A research team from South Korean research university KAIST has developed stable, high-rate lithium-sulfur batteries (LSBs) by using hierarchically porous titanium nitride (h-TiN) as a sulfur host. In a paper in the journal Advanced Materials, the researchers report that h-TiN/S shows a reversible capacity of 557 mAh g-1 even after 1,000 cycles at 5 C rate with only 0.016% of capacity decay per cycle.
From the Advanced Materials paper:
“Lithium-sulfur batteries (LSBs) have garnered much attention as alternatives for existing lithium-ion batteries, owing to their high theoretical energy density of 2,600 Wh kg-1. In particular, sulfur, whose theoretical capacity is 1672 mAh g-1, is naturally abundant and environmentally benign. However, the practical use of LSB is still largely hindered by poor conductivity of sulfur, the dissolution of lithium polysulfides (LiPSs), and the sluggish redox kinetics.
“Hitherto, in contrast with other batteries, encapsulating sulfur into porous materials has been considered as a powerful strategy. Tailoring the porous architecture is a key for the further advance of LSBs because it plays crucial roles in determining LSB performance.
“Herein, we report the synthesis of co-continuous hierarchical macro- and mesoporous titanium nitride (h-TiN) as a multifunctional sulfur host. Metal nitrides are versatile materials in various research fields owing to their high electrical conductivity and excellent mechanical strength. Even though many researchers have attempted to control the nanostructure of metal nitrides, this work is the first to introduce a well-developed hierarchical macro- and mesoporous architecture on metal nitrides.”
To tackle those issues, KAIST Professor Jinwoo Lee and his team synthesized a hierarchical macro/mesoporous titanium nitride as a host material for sulfur.

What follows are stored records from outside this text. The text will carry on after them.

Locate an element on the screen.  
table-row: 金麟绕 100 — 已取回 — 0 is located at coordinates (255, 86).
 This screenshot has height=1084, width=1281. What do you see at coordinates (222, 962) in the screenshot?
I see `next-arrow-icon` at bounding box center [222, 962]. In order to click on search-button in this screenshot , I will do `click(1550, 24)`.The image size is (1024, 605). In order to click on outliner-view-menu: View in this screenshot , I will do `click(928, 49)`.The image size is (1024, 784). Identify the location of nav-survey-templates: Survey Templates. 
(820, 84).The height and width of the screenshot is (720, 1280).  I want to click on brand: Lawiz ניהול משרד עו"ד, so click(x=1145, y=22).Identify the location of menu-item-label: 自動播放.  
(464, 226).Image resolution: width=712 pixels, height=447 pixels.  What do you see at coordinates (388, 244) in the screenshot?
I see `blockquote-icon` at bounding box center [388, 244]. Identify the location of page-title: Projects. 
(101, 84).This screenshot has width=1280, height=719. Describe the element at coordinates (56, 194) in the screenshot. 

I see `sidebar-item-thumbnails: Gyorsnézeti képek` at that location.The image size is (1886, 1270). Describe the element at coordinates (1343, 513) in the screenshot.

Professor Jinwoo Lee, left, and PhD candidate Won-Gwang Lim
The titanium nitride has a high chemical affinity for sulfur and high electrical conductivity. As a result, it prevents the dissolution of active materials and facilitates the charge transfer. Moreover, the synergistic effect of macropore and mesopore structures allows the stable accommodation of large amounts of sulfur and facilitates the electrolyte penetration.
Previously reported polar inorganic materials have a high affinity for sulfur, but it was challenging to control the porous architecture suitable to the sulfur host. This work breaks such limitations by developing a synthetic route to easily control the porous architecture of inorganic materials, which led to obtaining superior cycle stability and high rate capabilities.